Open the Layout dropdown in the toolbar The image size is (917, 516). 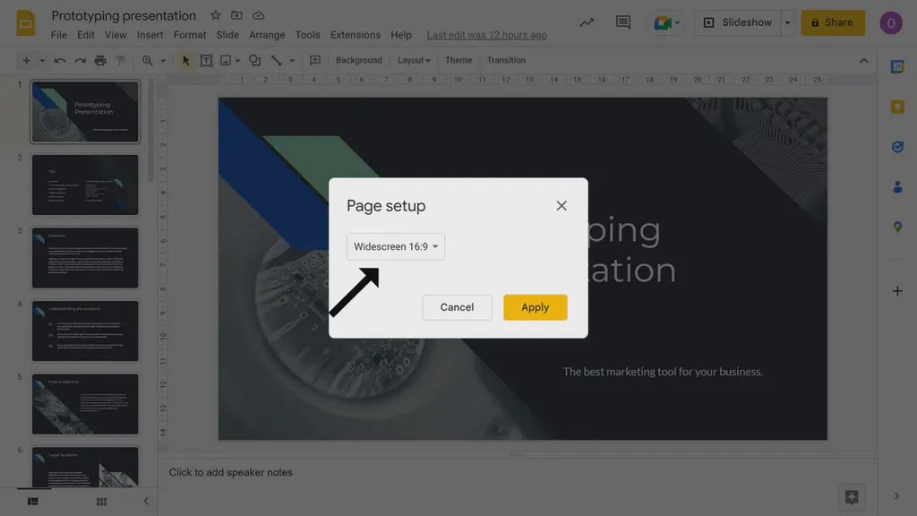(413, 60)
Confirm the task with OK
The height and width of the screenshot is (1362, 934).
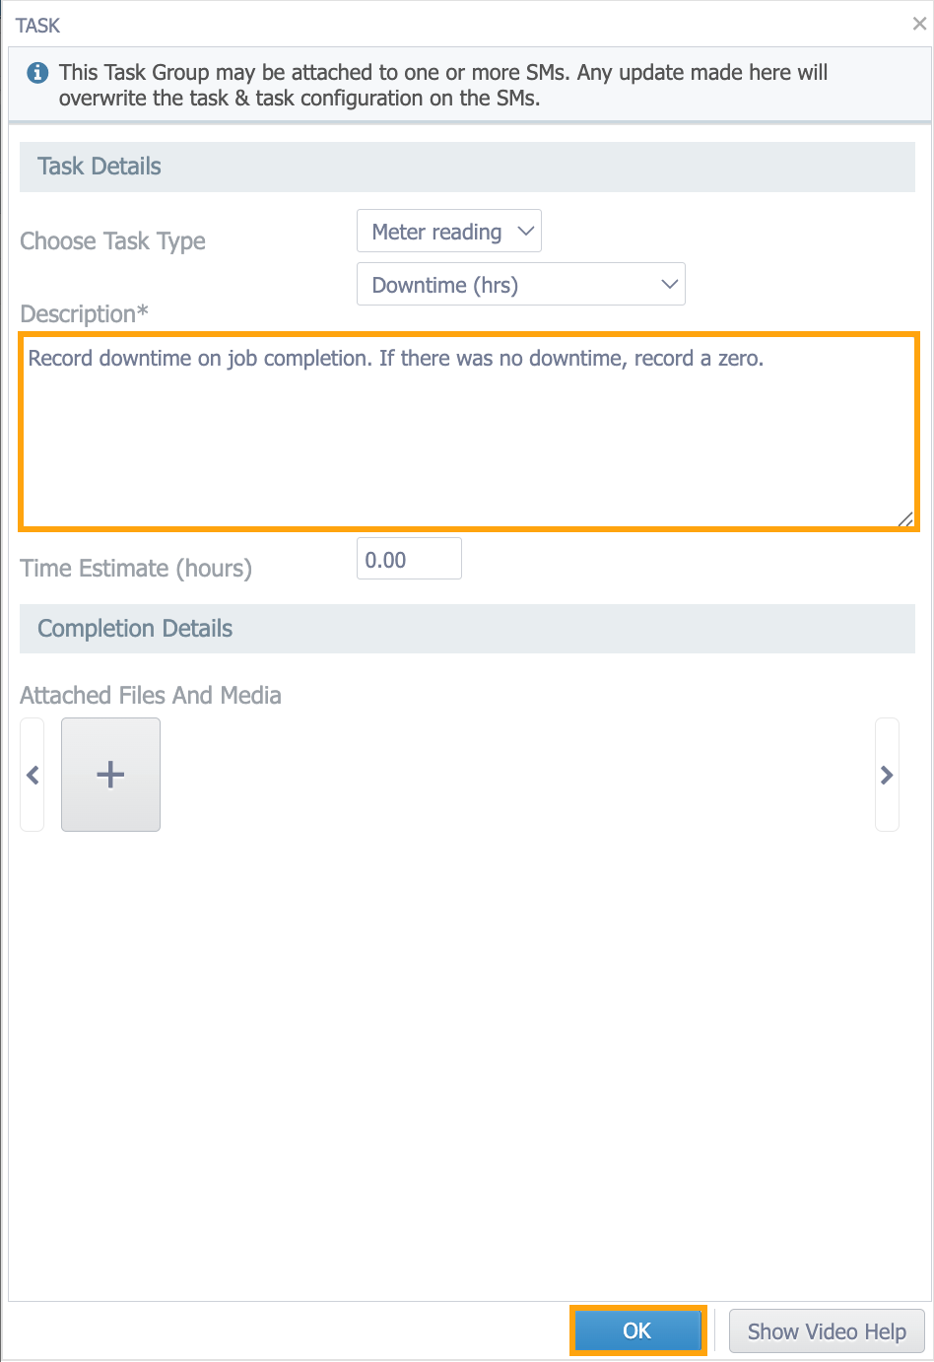637,1330
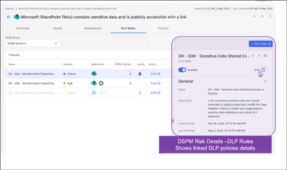Collapse the General section
Screen dimensions: 287x170
265,81
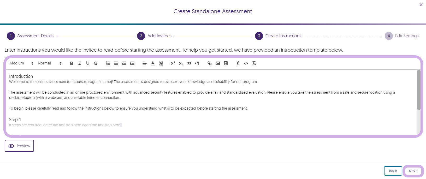Toggle bold text formatting
426x179 pixels.
[72, 63]
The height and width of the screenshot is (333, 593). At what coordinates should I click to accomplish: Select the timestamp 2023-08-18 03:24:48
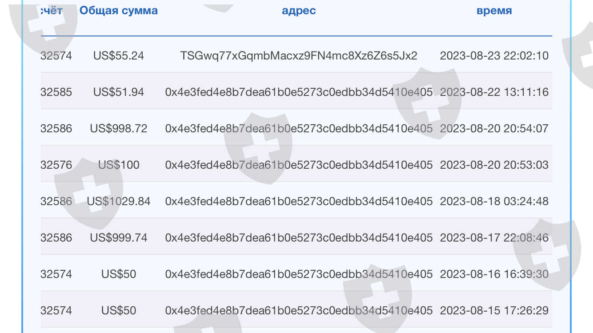coord(494,201)
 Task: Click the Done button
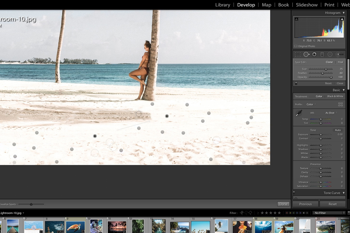[283, 204]
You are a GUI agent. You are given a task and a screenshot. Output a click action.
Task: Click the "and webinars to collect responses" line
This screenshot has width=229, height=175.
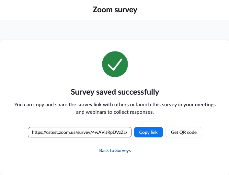tap(115, 112)
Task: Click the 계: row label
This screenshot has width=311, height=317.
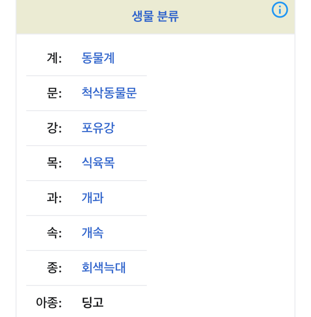Action: [54, 58]
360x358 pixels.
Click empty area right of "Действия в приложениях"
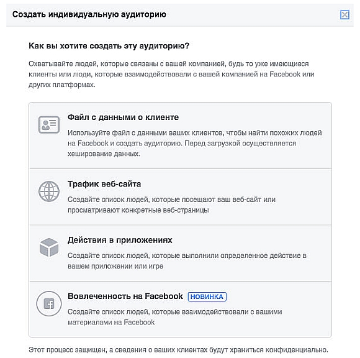(250, 240)
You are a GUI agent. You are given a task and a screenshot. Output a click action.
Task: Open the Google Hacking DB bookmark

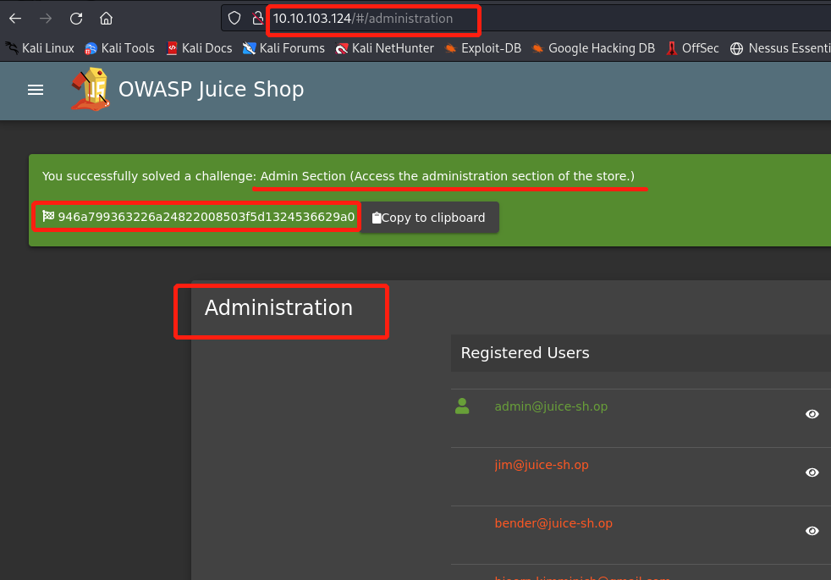tap(592, 48)
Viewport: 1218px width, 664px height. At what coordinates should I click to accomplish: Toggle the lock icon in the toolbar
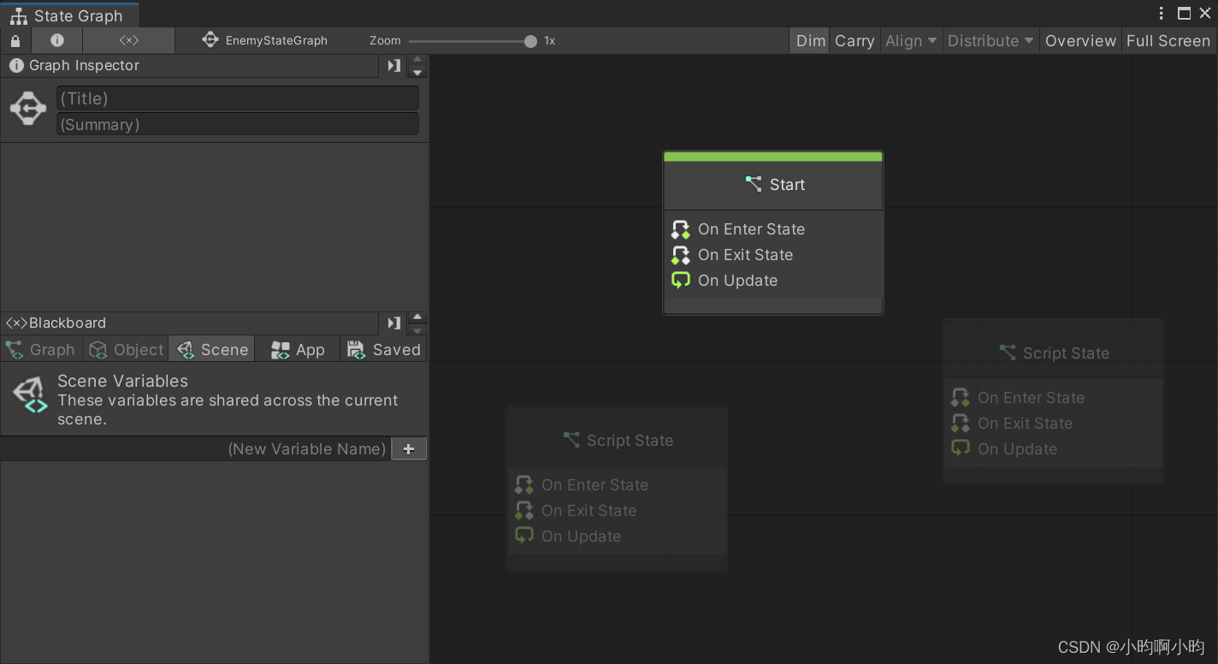(15, 40)
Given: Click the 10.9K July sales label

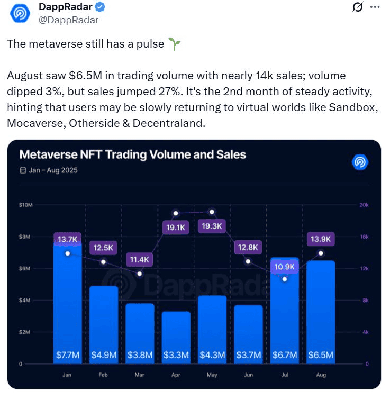Looking at the screenshot, I should click(285, 267).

--------------------------------

The problem = Starting where a line contains "This screenshot has width=229, height=175." and finishing at the last line above, set down every line exactly as it reads, with no pictures.

Response for this exercise =
This screenshot has width=229, height=175.
tap(115, 112)
Task: Click the 계: row label
This screenshot has width=311, height=317.
Action: [54, 58]
360x358 pixels.
Click empty area right of "Действия в приложениях"
(250, 240)
You are a GUI agent. You are given a task and a screenshot. Output a click action.
Task: Open the Google Hacking DB bookmark

tap(592, 48)
Viewport: 1218px width, 664px height. At what coordinates should I click to accomplish: Toggle the lock icon in the toolbar
(15, 40)
Given: Click the 10.9K July sales label

Looking at the screenshot, I should click(285, 267).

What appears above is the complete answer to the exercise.